Malostranské náměstí renovation to start in 2019

The long planned changes to the square won’t take place this year

The rebuilding of Malostranské náměstí likely won’t start until next year, even though the lower part of the square has been closed to parking since July 2016.

The city hopes to finally get all of the necessary permits by the end of May 2018. The start of the repairs at the beginning of 2019 means that any large-scale disruptions to transportation in the area won’t occur until after the municipal elections in the fall.

Other projects such as the renovation of the National Museum and repairs to the Astronomical Clock should be finished before the elections, so the city should be free of major disruptions at the time of the vote.

The first stage of the Malostranské náměstí renovation should be an archaeological survey in the first half of 2019. The square has been in continual use for centuries and the ground underneath it should have traces of its former incarnations. The foundation of a 10th-century rotunda, for example, can be found in the Charles University Faculty of Mathematics and Physics building just next to the former parking lot on the square.

Tram lines will also be disrupted so the tracks can be rebuilt, and traffic will be redirected during repairs. To make the square more friendly to pedestrians, traffic will remain limited even after the tram tracks are rebuilt.

After the survey is completed and the tram tracks are back in place, the square will be repaved to get rid of the asphalt covering in the former parking lot. The square should get a coherent look with a uniform paving design across the entire square. There will be more places to sit, trees and a fountain.

Part of Nerudova Street will turn into a pedestrian area. Tthe corner at Mostecká Street will have more pedestrian space.

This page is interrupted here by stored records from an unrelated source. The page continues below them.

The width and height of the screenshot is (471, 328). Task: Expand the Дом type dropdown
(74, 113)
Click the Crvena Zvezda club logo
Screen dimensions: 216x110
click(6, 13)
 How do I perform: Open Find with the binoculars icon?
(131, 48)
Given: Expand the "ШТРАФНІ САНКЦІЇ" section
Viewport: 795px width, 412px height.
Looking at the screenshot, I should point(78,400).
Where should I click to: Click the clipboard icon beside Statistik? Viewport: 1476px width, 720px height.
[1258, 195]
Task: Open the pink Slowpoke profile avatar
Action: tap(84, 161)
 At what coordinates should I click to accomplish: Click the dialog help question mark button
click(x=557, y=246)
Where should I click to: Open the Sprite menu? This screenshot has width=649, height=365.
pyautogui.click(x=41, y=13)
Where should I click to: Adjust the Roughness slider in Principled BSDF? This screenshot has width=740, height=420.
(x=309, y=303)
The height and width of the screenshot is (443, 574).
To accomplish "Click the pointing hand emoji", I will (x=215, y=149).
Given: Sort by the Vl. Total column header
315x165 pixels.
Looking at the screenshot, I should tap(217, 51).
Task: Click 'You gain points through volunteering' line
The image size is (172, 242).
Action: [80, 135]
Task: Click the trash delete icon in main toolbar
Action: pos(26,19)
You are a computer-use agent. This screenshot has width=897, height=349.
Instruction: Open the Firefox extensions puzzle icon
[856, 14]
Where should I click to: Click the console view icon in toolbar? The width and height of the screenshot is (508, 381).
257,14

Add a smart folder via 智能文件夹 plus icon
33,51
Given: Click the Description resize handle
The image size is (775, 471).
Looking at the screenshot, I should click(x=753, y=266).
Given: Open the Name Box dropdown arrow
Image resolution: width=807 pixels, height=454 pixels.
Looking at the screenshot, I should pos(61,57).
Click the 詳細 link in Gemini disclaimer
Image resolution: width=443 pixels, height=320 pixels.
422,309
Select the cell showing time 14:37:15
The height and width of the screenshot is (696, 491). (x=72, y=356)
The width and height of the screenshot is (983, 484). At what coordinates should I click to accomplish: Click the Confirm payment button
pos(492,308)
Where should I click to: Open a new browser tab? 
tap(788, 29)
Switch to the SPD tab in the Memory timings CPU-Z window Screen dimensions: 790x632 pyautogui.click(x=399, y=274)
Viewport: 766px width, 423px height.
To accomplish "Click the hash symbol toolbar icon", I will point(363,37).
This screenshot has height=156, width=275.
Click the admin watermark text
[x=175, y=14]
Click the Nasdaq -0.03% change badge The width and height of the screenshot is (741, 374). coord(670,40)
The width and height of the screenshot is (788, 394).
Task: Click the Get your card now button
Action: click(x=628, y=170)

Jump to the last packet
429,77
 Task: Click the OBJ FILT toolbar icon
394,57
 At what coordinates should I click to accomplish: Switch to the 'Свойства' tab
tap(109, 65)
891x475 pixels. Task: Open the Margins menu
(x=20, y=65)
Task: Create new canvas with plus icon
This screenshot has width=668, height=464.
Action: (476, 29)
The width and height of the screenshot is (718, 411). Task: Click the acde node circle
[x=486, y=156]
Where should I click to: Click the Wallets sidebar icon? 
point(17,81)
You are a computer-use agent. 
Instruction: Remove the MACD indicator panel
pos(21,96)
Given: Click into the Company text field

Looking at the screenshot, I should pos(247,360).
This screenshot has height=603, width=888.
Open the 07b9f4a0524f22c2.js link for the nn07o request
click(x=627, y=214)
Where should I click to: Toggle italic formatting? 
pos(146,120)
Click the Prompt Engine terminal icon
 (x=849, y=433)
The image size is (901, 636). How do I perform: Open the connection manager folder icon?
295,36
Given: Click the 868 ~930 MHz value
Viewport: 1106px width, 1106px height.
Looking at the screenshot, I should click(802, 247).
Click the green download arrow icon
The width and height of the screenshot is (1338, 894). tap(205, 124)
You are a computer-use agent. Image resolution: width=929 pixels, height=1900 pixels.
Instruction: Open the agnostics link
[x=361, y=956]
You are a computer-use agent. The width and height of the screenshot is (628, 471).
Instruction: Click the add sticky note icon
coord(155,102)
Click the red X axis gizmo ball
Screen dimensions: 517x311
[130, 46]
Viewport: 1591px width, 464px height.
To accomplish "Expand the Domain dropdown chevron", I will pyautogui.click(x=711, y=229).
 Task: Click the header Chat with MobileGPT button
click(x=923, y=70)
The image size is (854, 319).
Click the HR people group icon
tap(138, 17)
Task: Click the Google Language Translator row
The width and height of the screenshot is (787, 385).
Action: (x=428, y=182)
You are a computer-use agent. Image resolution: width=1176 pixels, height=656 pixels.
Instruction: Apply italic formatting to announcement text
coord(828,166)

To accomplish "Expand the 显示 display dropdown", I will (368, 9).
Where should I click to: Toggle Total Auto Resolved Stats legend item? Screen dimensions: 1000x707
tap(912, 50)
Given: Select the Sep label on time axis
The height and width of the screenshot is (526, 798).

Cultural events began to take place in the square in the latter part of 2016, and in the summer of 2017, a temporary cafe built inside a year-old 300- trunk of a tree was there. The cafe called Rugged Stand was by artist František Skála. Pop-up markets have also taken place in the former parking lot.

Malostranské náměstí has a long history going back to the 13th century. The name of the square has changed over the years. The square has long been divided into two parts and was called Horní rynk and Dolní rynk (Upper and Lower Marketplace), and Malostranský rynek. The upper part was also called Vlašský plac, as many Italian merchants were there.

In the first half of the 19th century it became Štepanské námestí (Stephan Square), and after 1869 it was officially Malostranské náměstí, but people called it náměstí Maršála Radeckého, or Radecký Square, after a large statue located there at that time.

Whether the bronze statue, which still exists, will be returned is still being debated, but Field Marshall Radecký is associated with the Habsburg occupation of Bohemia. A 20-year effort to restore a Habsburg victory column to Old Town Square ended in defeat when the city decided not to accept the replica as a gift, as many people saw it as a symbol of forced oppression.